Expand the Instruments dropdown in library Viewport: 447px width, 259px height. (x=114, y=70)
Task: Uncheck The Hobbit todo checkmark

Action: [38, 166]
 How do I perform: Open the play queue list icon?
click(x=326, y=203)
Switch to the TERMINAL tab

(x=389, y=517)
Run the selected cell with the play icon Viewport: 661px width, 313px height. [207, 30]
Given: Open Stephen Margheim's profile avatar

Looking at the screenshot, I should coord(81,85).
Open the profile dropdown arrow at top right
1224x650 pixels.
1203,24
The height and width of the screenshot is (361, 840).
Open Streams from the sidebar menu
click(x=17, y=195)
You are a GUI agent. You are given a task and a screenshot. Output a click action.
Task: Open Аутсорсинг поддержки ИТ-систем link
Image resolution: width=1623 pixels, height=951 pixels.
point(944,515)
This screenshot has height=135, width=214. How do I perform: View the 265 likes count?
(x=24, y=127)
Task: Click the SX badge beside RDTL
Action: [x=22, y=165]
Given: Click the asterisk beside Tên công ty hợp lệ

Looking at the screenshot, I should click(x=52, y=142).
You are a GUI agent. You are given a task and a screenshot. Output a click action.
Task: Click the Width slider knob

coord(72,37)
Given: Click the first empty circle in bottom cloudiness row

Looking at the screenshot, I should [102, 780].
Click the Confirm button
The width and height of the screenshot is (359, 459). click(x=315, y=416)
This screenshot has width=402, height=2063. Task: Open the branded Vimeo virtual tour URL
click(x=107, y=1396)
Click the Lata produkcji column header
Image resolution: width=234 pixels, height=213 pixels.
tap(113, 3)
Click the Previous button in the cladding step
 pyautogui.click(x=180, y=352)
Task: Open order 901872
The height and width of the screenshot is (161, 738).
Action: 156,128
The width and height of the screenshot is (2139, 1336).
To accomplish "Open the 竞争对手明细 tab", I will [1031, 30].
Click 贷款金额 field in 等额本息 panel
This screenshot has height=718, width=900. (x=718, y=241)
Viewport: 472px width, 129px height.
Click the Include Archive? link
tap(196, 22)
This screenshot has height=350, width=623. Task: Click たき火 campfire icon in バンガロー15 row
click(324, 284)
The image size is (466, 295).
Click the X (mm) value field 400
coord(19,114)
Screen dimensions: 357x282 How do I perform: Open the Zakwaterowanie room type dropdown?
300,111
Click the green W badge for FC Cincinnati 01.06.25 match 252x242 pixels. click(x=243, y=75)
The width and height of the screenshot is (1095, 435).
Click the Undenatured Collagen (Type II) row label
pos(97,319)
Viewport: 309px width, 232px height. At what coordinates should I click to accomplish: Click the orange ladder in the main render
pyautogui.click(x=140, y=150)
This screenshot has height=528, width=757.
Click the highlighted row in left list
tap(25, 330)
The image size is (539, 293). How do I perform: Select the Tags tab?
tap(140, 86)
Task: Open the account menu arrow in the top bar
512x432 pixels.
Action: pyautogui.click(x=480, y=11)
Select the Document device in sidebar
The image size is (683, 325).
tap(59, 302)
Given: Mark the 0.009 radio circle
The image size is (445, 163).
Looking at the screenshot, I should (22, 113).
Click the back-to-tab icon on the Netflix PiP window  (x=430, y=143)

*AIM OF THE TASK*: Reproduce all the entries above, swapping "Viewport" for "Canvas" and leaving everything else untouched.

*RESULT OF THE EXERCISE*:
Expand the Instruments dropdown in library Canvas: 447px width, 259px height. (x=114, y=70)
Task: Uncheck The Hobbit todo checkmark

Action: [38, 166]
 How do I perform: Open the play queue list icon?
click(x=326, y=203)
Switch to the TERMINAL tab

(x=389, y=517)
Run the selected cell with the play icon Canvas: 661px width, 313px height. [207, 30]
Given: Open Stephen Margheim's profile avatar

Looking at the screenshot, I should coord(81,85).
Open the profile dropdown arrow at top right
1224x650 pixels.
1203,24
The height and width of the screenshot is (361, 840).
Open Streams from the sidebar menu
click(x=17, y=195)
You are a GUI agent. You are given a task and a screenshot. Output a click action.
Task: Open Аутсорсинг поддержки ИТ-систем link
Image resolution: width=1623 pixels, height=951 pixels.
point(944,515)
This screenshot has height=135, width=214. How do I perform: View the 265 likes count?
(x=24, y=127)
Task: Click the SX badge beside RDTL
Action: [x=22, y=165]
Given: Click the asterisk beside Tên công ty hợp lệ

Looking at the screenshot, I should click(x=52, y=142).
You are a GUI agent. You are given a task and a screenshot. Output a click action.
Task: Click the Width slider knob

coord(72,37)
Given: Click the first empty circle in bottom cloudiness row

Looking at the screenshot, I should [102, 780].
Click the Confirm button
The width and height of the screenshot is (359, 459). click(x=315, y=416)
This screenshot has width=402, height=2063. Task: Open the branded Vimeo virtual tour URL
click(x=107, y=1396)
Click the Lata produkcji column header
Image resolution: width=234 pixels, height=213 pixels.
tap(113, 3)
Click the Previous button in the cladding step
 pyautogui.click(x=180, y=352)
Task: Open order 901872
The height and width of the screenshot is (161, 738).
Action: 156,128
The width and height of the screenshot is (2139, 1336).
To accomplish "Open the 竞争对手明细 tab", I will [1031, 30].
Click 贷款金额 field in 等额本息 panel
This screenshot has height=718, width=900. (x=718, y=241)
Canvas: 472px width, 129px height.
Click the Include Archive? link
tap(196, 22)
This screenshot has height=350, width=623. Task: Click たき火 campfire icon in バンガロー15 row
click(324, 284)
The image size is (466, 295).
Click the X (mm) value field 400
coord(19,114)
Screen dimensions: 357x282 How do I perform: Open the Zakwaterowanie room type dropdown?
300,111
Click the green W badge for FC Cincinnati 01.06.25 match 252x242 pixels. click(x=243, y=75)
The width and height of the screenshot is (1095, 435).
Click the Undenatured Collagen (Type II) row label
pos(97,319)
Canvas: 309px width, 232px height. At what coordinates should I click to accomplish: Click the orange ladder in the main render
pyautogui.click(x=140, y=150)
This screenshot has height=528, width=757.
Click the highlighted row in left list
tap(25, 330)
The image size is (539, 293). How do I perform: Select the Tags tab?
tap(140, 86)
Task: Open the account menu arrow in the top bar
512x432 pixels.
Action: pyautogui.click(x=480, y=11)
Select the Document device in sidebar
The image size is (683, 325).
tap(59, 302)
Given: Mark the 0.009 radio circle
The image size is (445, 163).
Looking at the screenshot, I should (22, 113).
Click the back-to-tab icon on the Netflix PiP window  (x=430, y=143)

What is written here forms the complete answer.